WORK TO COMPLETE. Count the lines below that hold the string "Refund". Give only that number.

(Stored records)
________________________________________
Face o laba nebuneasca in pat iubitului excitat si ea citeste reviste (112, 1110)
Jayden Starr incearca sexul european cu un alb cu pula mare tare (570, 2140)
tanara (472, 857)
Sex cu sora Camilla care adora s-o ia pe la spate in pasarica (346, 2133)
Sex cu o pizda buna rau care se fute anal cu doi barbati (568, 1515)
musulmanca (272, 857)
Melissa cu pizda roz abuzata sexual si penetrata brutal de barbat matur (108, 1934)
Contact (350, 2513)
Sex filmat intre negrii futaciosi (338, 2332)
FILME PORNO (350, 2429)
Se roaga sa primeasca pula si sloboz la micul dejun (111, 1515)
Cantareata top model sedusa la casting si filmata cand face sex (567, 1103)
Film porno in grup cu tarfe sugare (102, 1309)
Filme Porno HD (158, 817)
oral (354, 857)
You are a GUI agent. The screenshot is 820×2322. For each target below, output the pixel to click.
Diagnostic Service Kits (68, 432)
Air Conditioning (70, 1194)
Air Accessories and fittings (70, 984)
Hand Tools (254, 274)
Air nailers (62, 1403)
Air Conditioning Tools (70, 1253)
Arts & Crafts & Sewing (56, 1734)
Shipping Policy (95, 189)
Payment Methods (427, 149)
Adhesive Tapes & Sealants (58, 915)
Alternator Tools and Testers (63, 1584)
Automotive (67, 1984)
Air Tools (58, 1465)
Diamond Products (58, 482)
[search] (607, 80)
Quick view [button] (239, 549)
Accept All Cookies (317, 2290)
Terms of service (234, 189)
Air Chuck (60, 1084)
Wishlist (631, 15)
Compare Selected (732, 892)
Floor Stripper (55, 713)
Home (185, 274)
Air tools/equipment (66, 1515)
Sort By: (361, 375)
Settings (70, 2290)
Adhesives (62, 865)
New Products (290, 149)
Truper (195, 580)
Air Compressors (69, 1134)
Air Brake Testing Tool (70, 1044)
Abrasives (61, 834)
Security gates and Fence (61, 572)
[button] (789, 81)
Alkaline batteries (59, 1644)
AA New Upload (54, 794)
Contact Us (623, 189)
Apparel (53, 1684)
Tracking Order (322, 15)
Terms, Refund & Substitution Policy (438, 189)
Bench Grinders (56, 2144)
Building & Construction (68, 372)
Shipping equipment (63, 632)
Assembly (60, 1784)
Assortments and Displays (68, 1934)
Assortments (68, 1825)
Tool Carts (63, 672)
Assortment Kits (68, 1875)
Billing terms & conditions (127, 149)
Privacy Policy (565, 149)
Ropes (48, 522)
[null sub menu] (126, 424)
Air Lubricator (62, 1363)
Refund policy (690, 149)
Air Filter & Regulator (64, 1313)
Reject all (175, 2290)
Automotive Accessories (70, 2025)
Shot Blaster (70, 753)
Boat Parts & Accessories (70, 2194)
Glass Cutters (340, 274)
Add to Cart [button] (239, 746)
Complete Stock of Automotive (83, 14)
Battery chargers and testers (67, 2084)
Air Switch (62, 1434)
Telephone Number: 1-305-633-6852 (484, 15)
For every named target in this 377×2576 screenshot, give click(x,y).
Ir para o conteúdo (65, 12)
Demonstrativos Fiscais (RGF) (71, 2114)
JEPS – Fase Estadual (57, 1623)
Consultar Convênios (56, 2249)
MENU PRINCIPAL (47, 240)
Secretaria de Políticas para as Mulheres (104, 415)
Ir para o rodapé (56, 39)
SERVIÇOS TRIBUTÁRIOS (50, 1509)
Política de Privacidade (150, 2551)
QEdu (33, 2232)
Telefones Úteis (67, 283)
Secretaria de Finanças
________________________________________
SOLUTION FOR THIS PROBLEM. 2